[Opening Text passage section]

Gosh Doe, I am at a loss for words. I can only imagine the anxiety you and your family must be feeling. I agree that your son should not go to the viewing alone, and I'm sure he will be comforted by your presence. Suicide is so hard to deal with, especially when you are only 17. I'm going to stop right now and say a prayer for him, and the rest of your family. Know that I am thinking about you.

I'm glad you gave your daughter a cell phone to call you with. I'm sure that alone will give her the strength to get through the day.

~Amanda
 
Oh Doreen, :grouphug:

My heart goes out to you and your family at this time. Words are escaping me right now, but prayers are not. You and your family will be in my thoughts and prayers. :grouphug:
 
:hug: to you this morning, Doreen. Today's a new day. Thank God we know that after what may be days of rain, the sun will come out again. Keep walking, dear friend, keep walking. Your sun will come again.

I hope you're taking some time to realize what burdens you're bearing--from all directions. You can withstand the load; just realize you don't bear it alone. God shares your turmoil. . .and so do your WISH friends. :grouphug:

Love you tons,
Erin
 
The rumors are dying down. The investigation by the school and state police has shown the rumors to be just that. I talked to the guidance counselors yesterday and they assure me all is well. DD is feeling better after being in school yesterday and will go again today.

[Closing Text passage section]

* [Instructions for the task]:
List every name in the forum replies that belongs to someone signing a message or being addressed directly.

[Opening Entries supplied section]

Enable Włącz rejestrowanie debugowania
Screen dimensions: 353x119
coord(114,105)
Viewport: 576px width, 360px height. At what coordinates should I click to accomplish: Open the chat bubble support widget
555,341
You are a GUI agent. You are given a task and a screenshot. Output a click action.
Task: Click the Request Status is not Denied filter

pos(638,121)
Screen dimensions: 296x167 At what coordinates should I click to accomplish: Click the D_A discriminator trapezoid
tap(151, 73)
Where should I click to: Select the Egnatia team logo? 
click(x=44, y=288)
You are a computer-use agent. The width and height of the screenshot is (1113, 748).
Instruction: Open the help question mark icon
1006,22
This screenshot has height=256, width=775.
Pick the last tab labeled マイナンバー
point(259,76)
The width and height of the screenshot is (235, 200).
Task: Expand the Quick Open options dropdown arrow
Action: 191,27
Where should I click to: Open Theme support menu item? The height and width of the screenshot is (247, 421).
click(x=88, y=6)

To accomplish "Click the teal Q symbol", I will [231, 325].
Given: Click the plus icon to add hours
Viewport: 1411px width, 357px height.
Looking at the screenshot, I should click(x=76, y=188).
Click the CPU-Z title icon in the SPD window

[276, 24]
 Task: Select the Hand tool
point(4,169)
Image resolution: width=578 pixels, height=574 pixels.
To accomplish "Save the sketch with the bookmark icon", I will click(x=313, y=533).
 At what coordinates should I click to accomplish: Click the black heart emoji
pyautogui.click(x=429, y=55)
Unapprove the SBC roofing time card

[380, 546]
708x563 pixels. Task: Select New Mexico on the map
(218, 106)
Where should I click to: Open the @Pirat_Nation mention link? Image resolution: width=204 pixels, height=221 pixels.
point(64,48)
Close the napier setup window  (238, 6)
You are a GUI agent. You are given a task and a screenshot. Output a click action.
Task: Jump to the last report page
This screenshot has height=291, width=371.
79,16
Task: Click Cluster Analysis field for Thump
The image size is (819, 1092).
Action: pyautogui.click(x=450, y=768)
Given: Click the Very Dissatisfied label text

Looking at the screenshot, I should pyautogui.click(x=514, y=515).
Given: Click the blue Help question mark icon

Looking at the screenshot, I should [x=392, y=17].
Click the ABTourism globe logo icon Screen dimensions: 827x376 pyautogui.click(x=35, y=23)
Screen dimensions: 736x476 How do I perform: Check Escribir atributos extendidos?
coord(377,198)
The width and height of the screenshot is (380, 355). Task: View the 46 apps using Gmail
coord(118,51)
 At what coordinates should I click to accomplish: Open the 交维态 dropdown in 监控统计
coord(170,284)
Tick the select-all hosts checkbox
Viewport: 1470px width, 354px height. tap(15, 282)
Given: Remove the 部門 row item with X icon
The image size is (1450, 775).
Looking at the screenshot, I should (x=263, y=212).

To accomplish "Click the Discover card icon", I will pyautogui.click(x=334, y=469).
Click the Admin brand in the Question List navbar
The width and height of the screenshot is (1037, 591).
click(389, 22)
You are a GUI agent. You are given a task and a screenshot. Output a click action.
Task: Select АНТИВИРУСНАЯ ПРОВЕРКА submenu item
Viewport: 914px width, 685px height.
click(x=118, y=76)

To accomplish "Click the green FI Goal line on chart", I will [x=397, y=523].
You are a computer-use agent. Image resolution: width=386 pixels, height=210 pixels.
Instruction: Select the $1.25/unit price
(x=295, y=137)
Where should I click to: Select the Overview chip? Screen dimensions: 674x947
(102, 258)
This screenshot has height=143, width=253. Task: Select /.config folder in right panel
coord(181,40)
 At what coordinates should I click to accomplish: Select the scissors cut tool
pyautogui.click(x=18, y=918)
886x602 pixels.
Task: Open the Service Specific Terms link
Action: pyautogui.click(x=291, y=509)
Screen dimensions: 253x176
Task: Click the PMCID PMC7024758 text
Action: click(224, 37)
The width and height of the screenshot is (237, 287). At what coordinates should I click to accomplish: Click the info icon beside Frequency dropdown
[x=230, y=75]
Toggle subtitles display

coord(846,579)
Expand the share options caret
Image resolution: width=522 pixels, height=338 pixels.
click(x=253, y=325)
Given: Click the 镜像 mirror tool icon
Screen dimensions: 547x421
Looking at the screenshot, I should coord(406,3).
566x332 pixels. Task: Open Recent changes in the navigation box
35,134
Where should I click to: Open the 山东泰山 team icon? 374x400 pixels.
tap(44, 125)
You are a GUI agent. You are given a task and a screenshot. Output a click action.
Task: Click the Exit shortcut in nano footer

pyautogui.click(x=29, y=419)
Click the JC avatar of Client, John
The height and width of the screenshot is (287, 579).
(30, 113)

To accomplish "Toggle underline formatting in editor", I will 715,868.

[Closing Entries supplied section]

* [Response to the exercise]:
Doe, Amanda, Doreen, Erin